First-stage comparison. (a) First stage with survey data. (b) First stage with administrative data

8 Conclusions

This study analyzes the retirement effect using as an exogenous variation the pension reforms that took place in Italy in the mid-1990s. It explains how to integrate survey and administrative data that are not directly linkable, estimating different moments from different data sources to obtain the two-sample instrumental variables estimator. In the empirical analysis all the required information is available in the survey data, but administrative data guaranteed a considerable improvement in the precision of the first-stage regression. The results from survey data are compared with those obtained by integrating the two data sources. The study shows that men increase their life satisfaction when they retire, providing further evidence that some men were adjusting their retirement decision, and that pension regulations prevented some men from locating precisely at the kink.

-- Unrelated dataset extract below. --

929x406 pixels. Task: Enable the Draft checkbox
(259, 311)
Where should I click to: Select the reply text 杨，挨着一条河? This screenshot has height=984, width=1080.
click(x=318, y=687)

These results also have important implications. Administrative data have the advantage of giving detailed and precise information on large sample characteristics—in this case, retired men—over repeated periods of time. This chapter provides relevant evidence that the estimates’ precision strongly depends on big data availability. This implies that policy-makers and politicians in general should foster access to administrative data to make the policy evaluation more systematic and estimates more accurate.